Uncle Lawrence served in WWII, enlisting in Stratford, Ontario on September 28, 1939. His service record told me that he earned six campaign medals: the 1939-45 Star, Italy Star, France and Germany Star, War Medal, C.V.S.M. & Clasp, and the Defence Medal. Earlier this year I learned that my mother's cousin had entrusted these medals to my mother, and now she has entrusted them to me.
According to Wikipedia, these were campaign medals "instituted by the United Kingdom...to subjects of the British Commonwealth for service in the Second World War."
The 1939-45 Star was issued to those who served at least one day between September 2, 1939, and May 8, 1945, the duration of the war in Europe.
The Italy Star was issued to those who served at least one day in Sicily or Italy between June 11, 1943, and May 8, 1945.

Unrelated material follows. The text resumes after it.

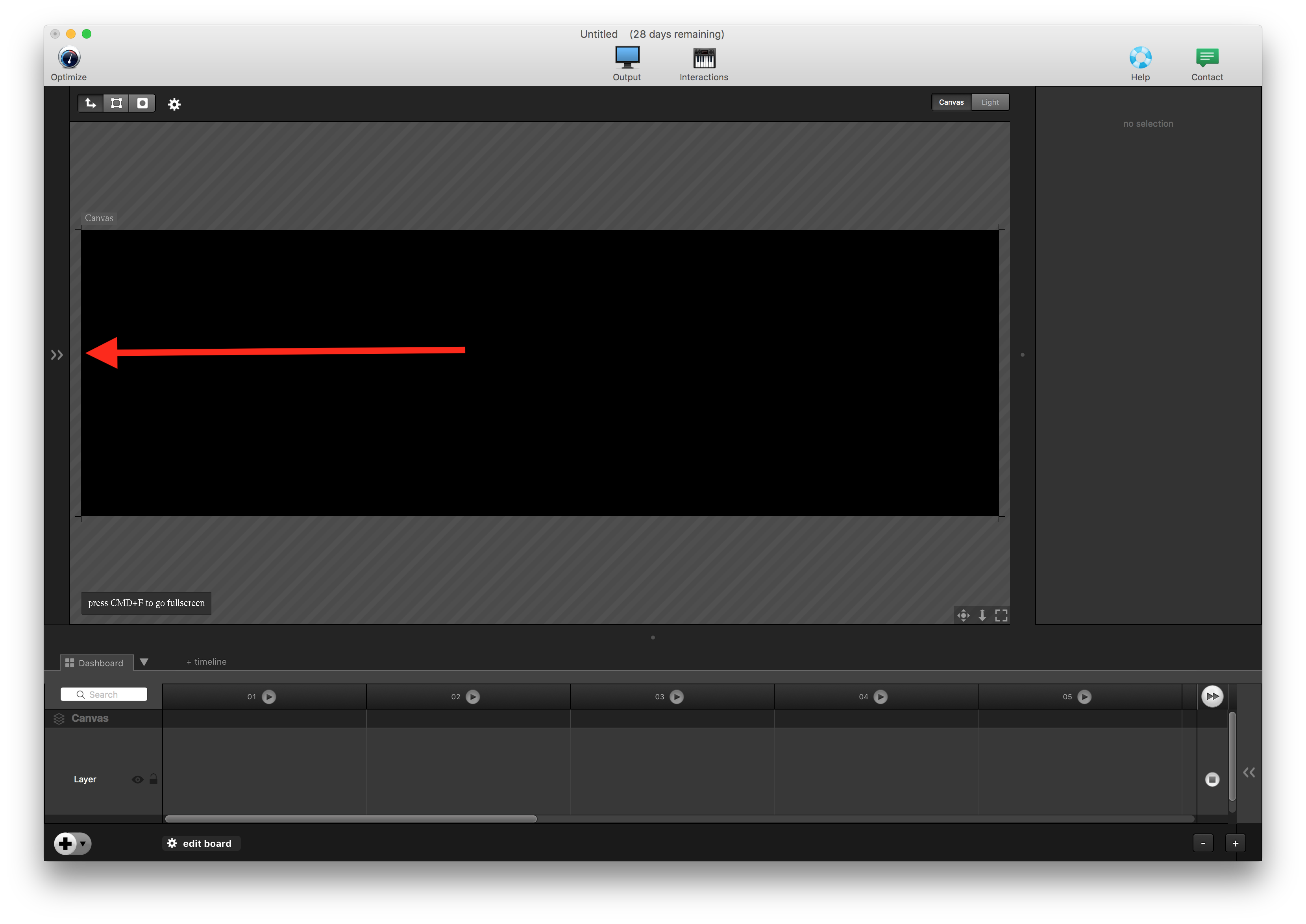Toggle Layer visibility eye icon
The image size is (1306, 924).
[x=137, y=780]
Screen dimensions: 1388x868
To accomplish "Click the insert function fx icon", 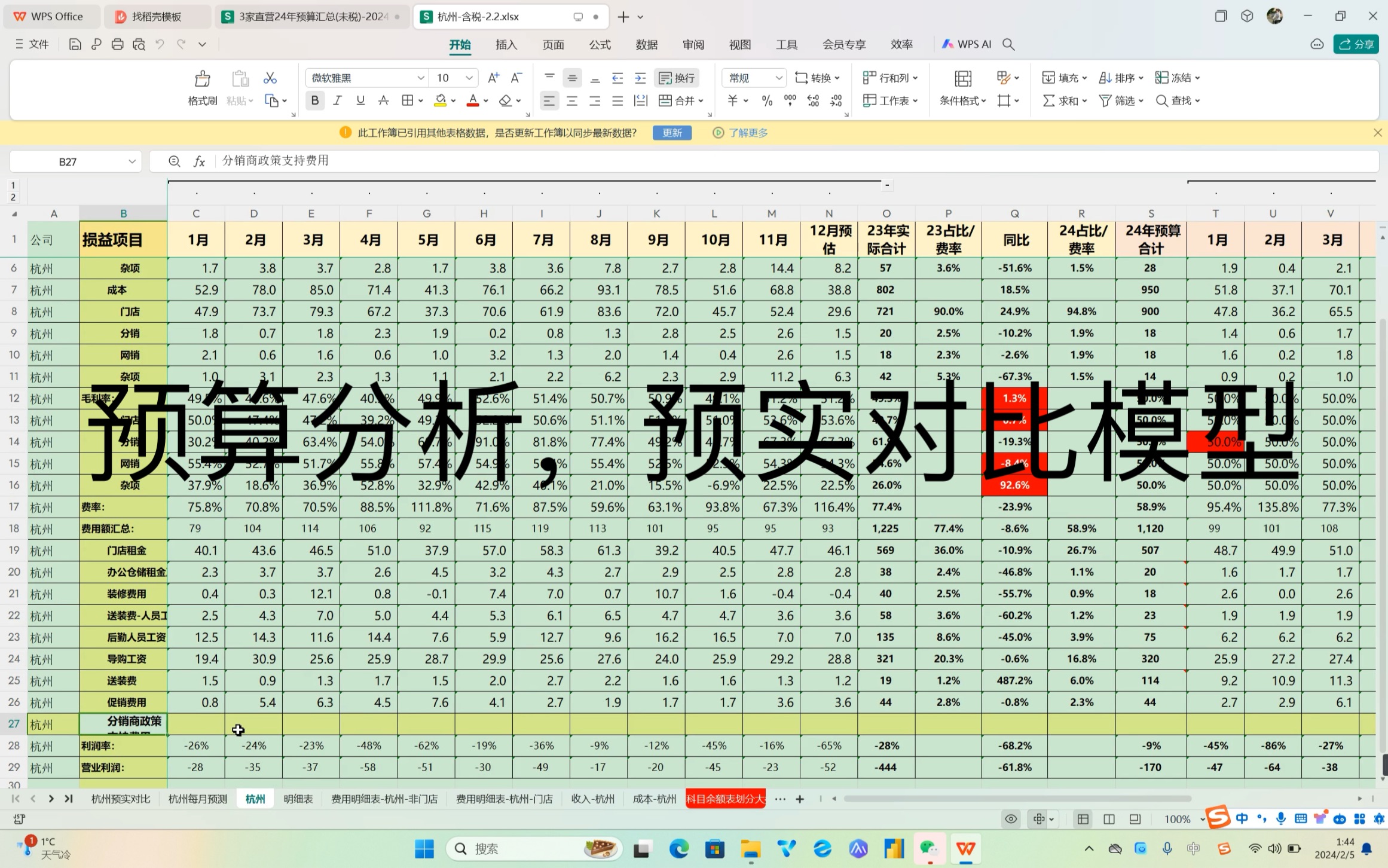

The France and Germany Star was issued to those who served at least one day in France, Belgium, Holland or Germany between June 6, 1944 - D-Day - and May 8, 1945.
The War Medal was awarded to full-time personnel of the Armed forces or Merchant Marines who served at least twenty-eight days between September 3, 1939, and May 8, 1945.
The C.V.S.M. (Canadian Volunteer Service Medal) was awarded to members of the Naval, Air and Military Forces of Canada who served honorably for at least 18 months or 540 days from September 3, 1939, to March 1, 1947. Those who served at least 60 days outside of Canada were also awarded a clasp, a silver bar with a maple leaf at the center.
The Defense Medal was awarded for non-operational service, but I'll refer you to the Libary and Archives Canada site for a detailed description here.
Two years ago, I wrote about a letter that my grandfather's brother wrote to my grandmother after hearing the news of Uncle Lawrence's death. In it, he wrote, "I trust you will have some consolation in the knowledge that his death like that of so many others, is for the salvation of millions."
That thought is comforting, but I am still sad today looking these medals. How many other families have similar artifacts; service medals still in their original boxes because their recipients would never wear them, symbols of unfinished lives, some barely begun.
The medals honor Uncle Lawrence's service, but the boxes illustrate his sacrifice and that of the loved ones that he left behind.